MathML
From Better Practices
Contents |
[edit] MathML
[edit] Overview
MathML (the Mathematics Markup Language) is the W3C (World Wide Web Consortium) standard for encoding mathematics. It belongs to the XML (eXtensible Markup Language) family of markup languages. XML is the standard for encoding specialized information, particularly for the web. Other examples of XMLs are ChemML (for chemistry) MusicML (for music), SVG (for graphics) XSL (for style), InkML (for digital ink). There are hundreds of specialized XMLs, and new ones are being defined all the time. It's probably fair to say that just about every software or technology company has defined at least one specialized XML. All XMLs share a common syntax, which makes them very portable, easy to design, easy to understand, and easy to modify. We could define our own "better practices" XML if we wanted to. (Let's call it BPML.)
MathML comes in two flavors--Presentation MathML and Content MathML. Presentation MathML encodes how mathematical expressions are built up and displayed in two dimensional form (box, sub, super, pre, under, over, etc.).
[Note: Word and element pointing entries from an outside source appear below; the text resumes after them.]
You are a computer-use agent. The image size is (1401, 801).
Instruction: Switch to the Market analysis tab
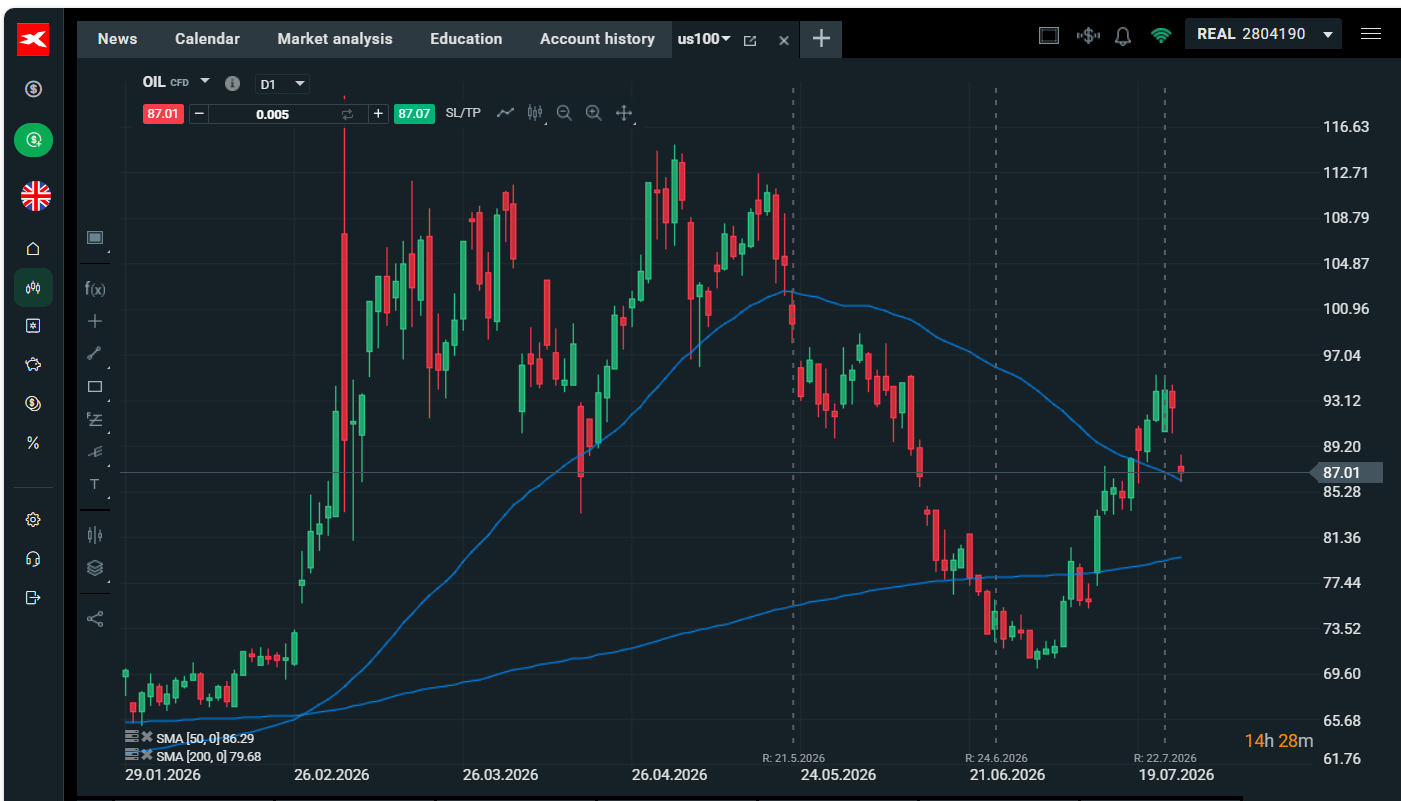pos(335,39)
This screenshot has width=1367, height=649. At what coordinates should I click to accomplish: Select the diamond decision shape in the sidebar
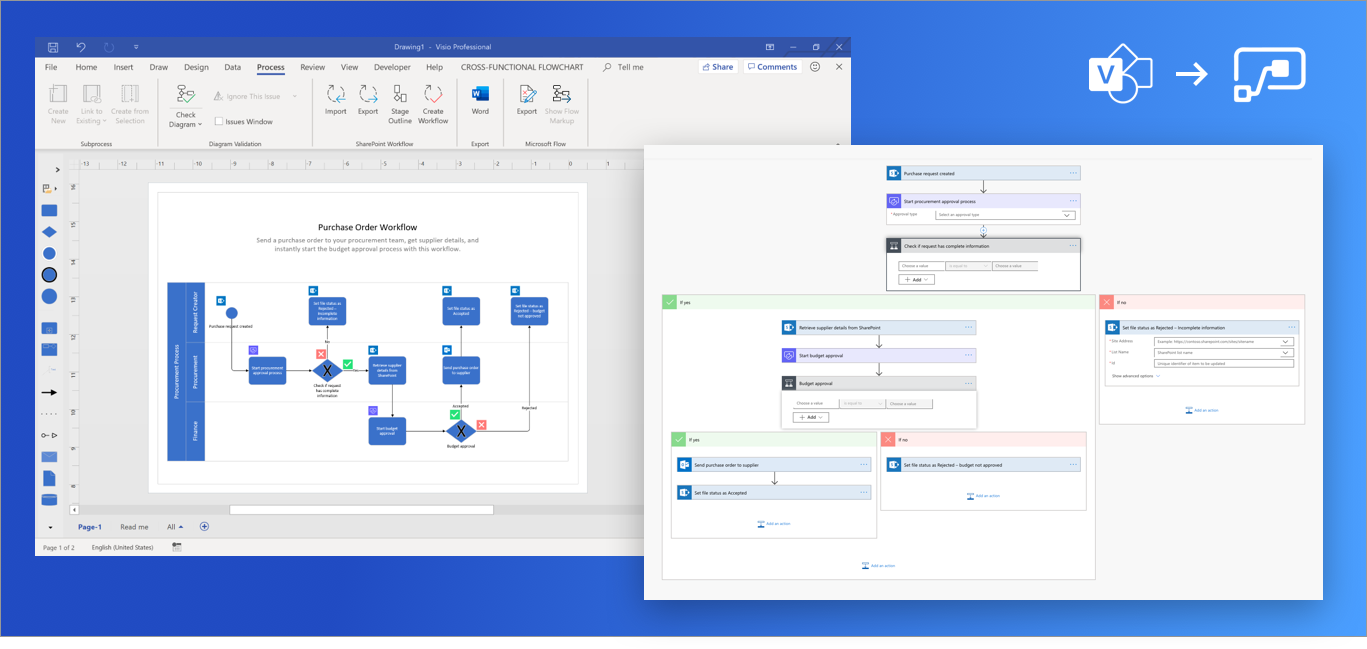tap(48, 231)
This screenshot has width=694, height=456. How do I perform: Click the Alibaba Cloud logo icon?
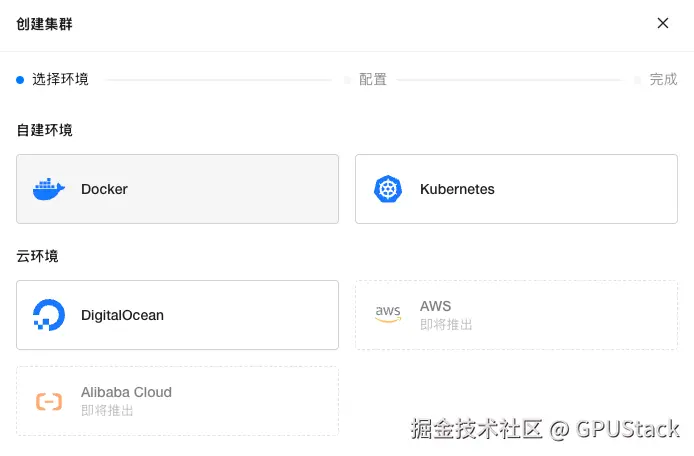48,401
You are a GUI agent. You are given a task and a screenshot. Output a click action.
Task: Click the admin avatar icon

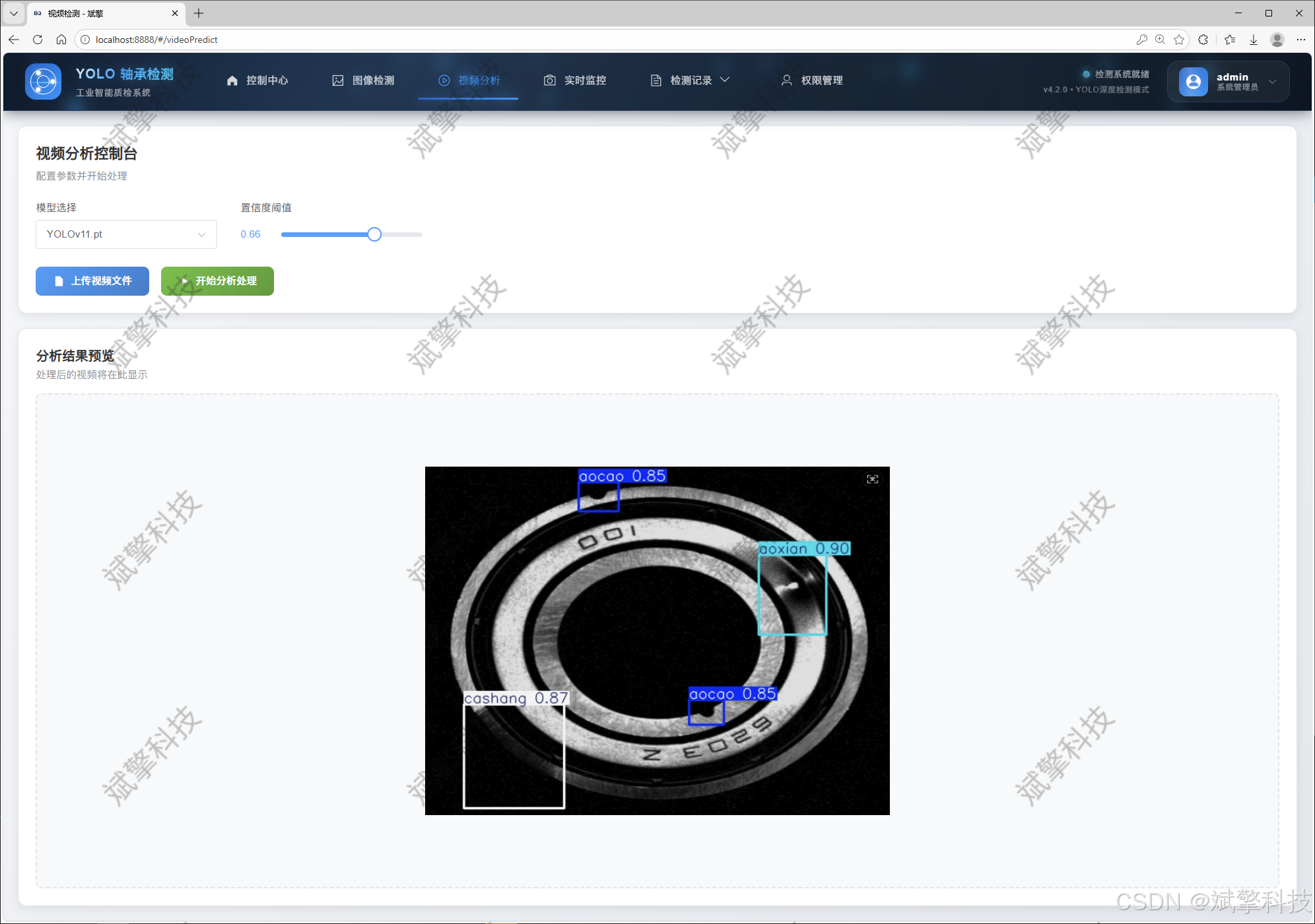tap(1193, 81)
Content MathML encodes the structure of a mathematical expression (sum, product, integral, power, vector, matrix, etc.). Both versions actually encode much more of the structure of a mathematical expression than a typesetting language like TeX. You can mix the two versions.
Content MathML is currently limited to mathematics at about the sophomore college level and below. However, like any good XML, Content MathML can be extended by the author to add additional constructs. (But of course, the new constructs would not be "standard".) To display Content MathML, a browser needs a stylesheet (XSL) to translate the Content MathML to Presentation MathML.
Both versions are extremely verbose, precisely because so much information is encoded. To give just one simple example, you cannot simply write "2" in MathML. You have to mark it up to indicate that, yes, you really do mean the number 2, as opposed to say, a variable named "2". The verbosity is good in the sense that much of the semantics of an expression is captured, but bad for authors who have to write the markup.
[edit] Basic Structure
Technically, we are discussing compound XML documents, with exposition in XHTML and with embedded MathML. The first part of a compound XML document contains declarations about the type of XMLs used, the document type definition, and other information. A document with MathML should be saved with extension xhtml or xml, and should have the following initial declarations:
<?xml version="1.0" encoding="iso-8859-1"?>
<!DOCTYPE math PUBLIC "-//W3C//DTD MathML 2.0//EN"
"http://www.w3.org/Math/DTD/mathml2/mathml2.dtd">
<?xml-stylesheet type="text/xsl" href="mathml.xsl"?>
<html xmlns="http://www.w3.org/1999/xhtml" xml:lang="en">
You don't really have to understand what all this means, but if you're curious, the first line declares that this is an XML document and gives the version and encoding. The second line declares that this is a compound document with MathML, and gives a link to a document type definition (DTD), The third line gives a references to an XSL style sheet, and finally the html tag gives a reference to a namespace.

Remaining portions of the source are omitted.